Recently I was encouraged to watch Brené Brown's TED talk, "The Power of Vulnerability" as part of a training on giving and receiving useful feedback. The entire talk is absolutely worth watching and there are pearls that can be applied to every part of living a more enriched life. In it she describes her research on how human beings make connections. One of the fundamental differences that she found between people who tend to have a strong sense of love and belonging versus those who tend to struggle with it is simply the “[belief that] they are worthy of love and belonging.”
Watching her talk was one of those wonderfully clarifying moments where someone has finally figured out how to articulate something you have vaguely perceived all along.
And that just might be the key to being a young doctor (or maybe even a doctor in general). I will never master medicine in the same way that I will never master the internal biases that I carry. But as long as I dedicate myself to self-reflection and self-improvement, I have nothing to be ashamed of because I have been adequately trained, I’m dedicated to my patients, and I’m committed to learning. I am inherently worthy.
True strength is not having lacking any weaknesses, but being able to reveal the weaknesses that you do have. It’s cheesier than a Hallmark card and difficult as hell. However, being more secure in my own worthiness makes it easier. No matter how many times I say it, succeed at it, and fail at it, it’s always a struggle because perhaps the biggest catch 22 of all when it comes to “vulnerability” is that as soon as you get comfortable with revealing a certain part of yourself, by definition, it’s no longer vulnerable.

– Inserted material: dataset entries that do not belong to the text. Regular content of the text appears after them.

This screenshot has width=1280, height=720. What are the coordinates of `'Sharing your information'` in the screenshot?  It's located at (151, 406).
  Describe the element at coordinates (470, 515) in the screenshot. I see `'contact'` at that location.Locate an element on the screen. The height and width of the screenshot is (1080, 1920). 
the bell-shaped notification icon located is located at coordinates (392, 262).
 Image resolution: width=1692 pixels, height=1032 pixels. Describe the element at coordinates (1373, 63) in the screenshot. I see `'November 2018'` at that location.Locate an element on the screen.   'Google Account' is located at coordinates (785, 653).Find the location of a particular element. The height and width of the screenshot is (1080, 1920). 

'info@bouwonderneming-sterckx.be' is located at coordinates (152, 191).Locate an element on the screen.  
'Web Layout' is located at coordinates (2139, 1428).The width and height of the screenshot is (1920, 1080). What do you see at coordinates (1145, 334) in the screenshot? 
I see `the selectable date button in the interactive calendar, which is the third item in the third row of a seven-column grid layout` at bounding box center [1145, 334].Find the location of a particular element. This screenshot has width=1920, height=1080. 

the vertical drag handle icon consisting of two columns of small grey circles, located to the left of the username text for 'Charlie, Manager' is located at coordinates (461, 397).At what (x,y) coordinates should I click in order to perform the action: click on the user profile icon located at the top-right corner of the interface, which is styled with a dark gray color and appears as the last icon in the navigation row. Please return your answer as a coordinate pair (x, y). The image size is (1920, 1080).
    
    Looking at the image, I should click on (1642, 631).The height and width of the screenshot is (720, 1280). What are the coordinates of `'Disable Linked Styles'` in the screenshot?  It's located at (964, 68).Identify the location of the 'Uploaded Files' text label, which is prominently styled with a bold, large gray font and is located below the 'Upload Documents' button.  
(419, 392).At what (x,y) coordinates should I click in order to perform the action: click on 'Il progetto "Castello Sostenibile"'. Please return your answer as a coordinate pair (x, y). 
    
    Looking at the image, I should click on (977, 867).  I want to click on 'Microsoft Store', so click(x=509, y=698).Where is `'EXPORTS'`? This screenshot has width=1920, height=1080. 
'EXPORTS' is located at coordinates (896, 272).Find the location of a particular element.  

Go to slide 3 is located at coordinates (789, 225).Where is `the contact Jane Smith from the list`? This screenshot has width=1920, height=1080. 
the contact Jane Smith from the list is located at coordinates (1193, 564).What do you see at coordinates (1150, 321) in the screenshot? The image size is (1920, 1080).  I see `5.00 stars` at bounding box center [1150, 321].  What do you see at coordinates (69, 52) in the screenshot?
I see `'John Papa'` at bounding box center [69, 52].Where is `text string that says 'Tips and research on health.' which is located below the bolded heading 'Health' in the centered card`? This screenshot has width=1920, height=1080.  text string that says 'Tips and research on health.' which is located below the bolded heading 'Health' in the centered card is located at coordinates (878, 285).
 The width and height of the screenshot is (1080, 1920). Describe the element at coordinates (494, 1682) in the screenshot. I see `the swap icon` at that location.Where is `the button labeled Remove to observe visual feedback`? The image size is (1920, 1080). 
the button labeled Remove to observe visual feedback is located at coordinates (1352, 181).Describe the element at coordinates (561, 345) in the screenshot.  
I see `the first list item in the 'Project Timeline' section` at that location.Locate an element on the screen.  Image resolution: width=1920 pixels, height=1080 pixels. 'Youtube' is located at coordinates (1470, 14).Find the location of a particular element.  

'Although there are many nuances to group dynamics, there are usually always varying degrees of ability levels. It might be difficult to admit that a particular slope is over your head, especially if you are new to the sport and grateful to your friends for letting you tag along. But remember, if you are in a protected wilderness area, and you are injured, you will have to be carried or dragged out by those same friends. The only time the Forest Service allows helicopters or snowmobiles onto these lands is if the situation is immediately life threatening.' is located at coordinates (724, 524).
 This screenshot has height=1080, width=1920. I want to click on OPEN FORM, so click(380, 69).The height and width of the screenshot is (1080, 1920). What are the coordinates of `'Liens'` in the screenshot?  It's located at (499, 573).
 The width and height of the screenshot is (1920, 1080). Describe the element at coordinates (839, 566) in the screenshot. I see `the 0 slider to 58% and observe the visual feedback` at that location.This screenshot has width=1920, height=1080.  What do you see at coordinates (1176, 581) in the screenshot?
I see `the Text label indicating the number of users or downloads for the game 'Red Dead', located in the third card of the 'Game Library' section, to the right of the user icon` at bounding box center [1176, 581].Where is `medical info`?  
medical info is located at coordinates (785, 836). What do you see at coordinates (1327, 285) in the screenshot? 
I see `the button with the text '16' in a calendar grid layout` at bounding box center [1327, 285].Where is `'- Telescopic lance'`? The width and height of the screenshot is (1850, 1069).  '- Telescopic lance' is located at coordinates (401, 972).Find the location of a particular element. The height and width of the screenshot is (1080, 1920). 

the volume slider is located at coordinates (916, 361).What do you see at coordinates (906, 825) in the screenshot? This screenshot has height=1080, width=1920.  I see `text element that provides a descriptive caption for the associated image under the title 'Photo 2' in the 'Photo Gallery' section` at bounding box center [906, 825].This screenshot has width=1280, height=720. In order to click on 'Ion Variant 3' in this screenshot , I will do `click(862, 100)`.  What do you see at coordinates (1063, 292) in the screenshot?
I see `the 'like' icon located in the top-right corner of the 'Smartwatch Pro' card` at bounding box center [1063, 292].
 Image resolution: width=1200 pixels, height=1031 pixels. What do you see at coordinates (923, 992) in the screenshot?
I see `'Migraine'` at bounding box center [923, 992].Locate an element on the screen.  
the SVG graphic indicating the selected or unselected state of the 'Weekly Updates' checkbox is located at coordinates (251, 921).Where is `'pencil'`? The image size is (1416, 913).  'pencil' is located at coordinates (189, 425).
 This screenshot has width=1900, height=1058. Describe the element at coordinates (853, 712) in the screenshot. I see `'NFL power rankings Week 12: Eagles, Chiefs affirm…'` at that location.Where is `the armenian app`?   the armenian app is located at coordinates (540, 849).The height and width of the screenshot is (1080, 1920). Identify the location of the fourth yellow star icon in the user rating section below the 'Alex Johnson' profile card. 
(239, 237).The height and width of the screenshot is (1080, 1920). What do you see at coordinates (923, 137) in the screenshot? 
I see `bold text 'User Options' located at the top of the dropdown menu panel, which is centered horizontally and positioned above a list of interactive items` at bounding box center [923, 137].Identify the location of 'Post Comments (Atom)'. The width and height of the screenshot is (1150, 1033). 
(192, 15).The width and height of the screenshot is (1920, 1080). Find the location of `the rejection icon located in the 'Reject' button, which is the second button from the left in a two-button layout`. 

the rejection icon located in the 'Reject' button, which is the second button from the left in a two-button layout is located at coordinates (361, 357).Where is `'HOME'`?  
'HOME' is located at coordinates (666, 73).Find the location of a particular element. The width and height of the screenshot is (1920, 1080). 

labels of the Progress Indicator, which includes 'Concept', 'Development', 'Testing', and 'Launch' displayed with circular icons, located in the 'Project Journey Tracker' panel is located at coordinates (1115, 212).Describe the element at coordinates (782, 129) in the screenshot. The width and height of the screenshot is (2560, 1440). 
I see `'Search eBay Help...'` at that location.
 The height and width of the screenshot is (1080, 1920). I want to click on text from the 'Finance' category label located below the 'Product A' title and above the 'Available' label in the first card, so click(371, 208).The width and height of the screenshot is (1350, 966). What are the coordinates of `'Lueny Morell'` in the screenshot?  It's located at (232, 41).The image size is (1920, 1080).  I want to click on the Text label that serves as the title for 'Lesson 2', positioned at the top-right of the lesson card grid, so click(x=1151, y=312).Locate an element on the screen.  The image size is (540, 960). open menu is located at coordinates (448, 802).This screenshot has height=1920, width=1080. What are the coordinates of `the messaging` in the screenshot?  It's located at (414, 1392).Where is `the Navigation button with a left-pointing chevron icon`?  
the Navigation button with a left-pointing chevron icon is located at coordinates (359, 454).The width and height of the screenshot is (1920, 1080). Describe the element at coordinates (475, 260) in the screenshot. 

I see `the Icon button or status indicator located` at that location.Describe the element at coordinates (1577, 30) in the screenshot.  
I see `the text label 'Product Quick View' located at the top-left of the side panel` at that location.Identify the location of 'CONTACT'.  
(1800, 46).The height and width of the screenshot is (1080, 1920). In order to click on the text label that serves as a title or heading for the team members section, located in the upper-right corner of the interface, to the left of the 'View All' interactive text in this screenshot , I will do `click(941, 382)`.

The culture of medicine, as a whole, is toxic. It's built on hierarchy and power. Theoretically, patient care is supposed to be our highest value. It is assumed that this is driven by increased knowledge. Thus, we give the most power to those that can demonstrate the most knowledge. In reality this creates a pressure to not necessarily know the most, but to conceal what you don’t know. Mix in the usual amounts of pride, ego, and emotional baggage that colors all human interactions and it’s not surprising that in the end, this structure only vaguely translates to the best patient care possible. This is the healthcare profession’s greatest shame.
It is also this culture that makes healthcare an incredibly difficult place to be human. While it’s true that extensive knowledge is necessary, perhaps the framework shouldn’t be that the most knowledge makes the best doctor, but that the best learner makes the best doctor. Having a doctor that graduated top in their class is less important to me than having one that graduated and continued to learn.
Overall, I think we’re moving in the right direction. But progress is slow and is still the exception rather than the rule. Not surprisingly, the shifts in culture that have had the most traction are also the ones that impact the financial bottom line in a positive way.
As I attempt to model my own behavior after my ideals and role models, I’m continually impressed with how hard it is to be vulnerable and confident. Inherent worth is a dangerous phrase. It's a self-assuredness that can easily transform into over-confidence, arrogance, and entitlement. Just as difficult is humility. It is not the masking of arrogance with self deprecation. Nor is it insecurity or a lack of confidence. It’s not as simple as a one dimensional spectrum where “insecure” is on one end and “arrogant” is on the other. There’s no balance, no “sweet spot” somewhere in between. It’s a presence, it’s a genuineness, that’s on an entirely different scale.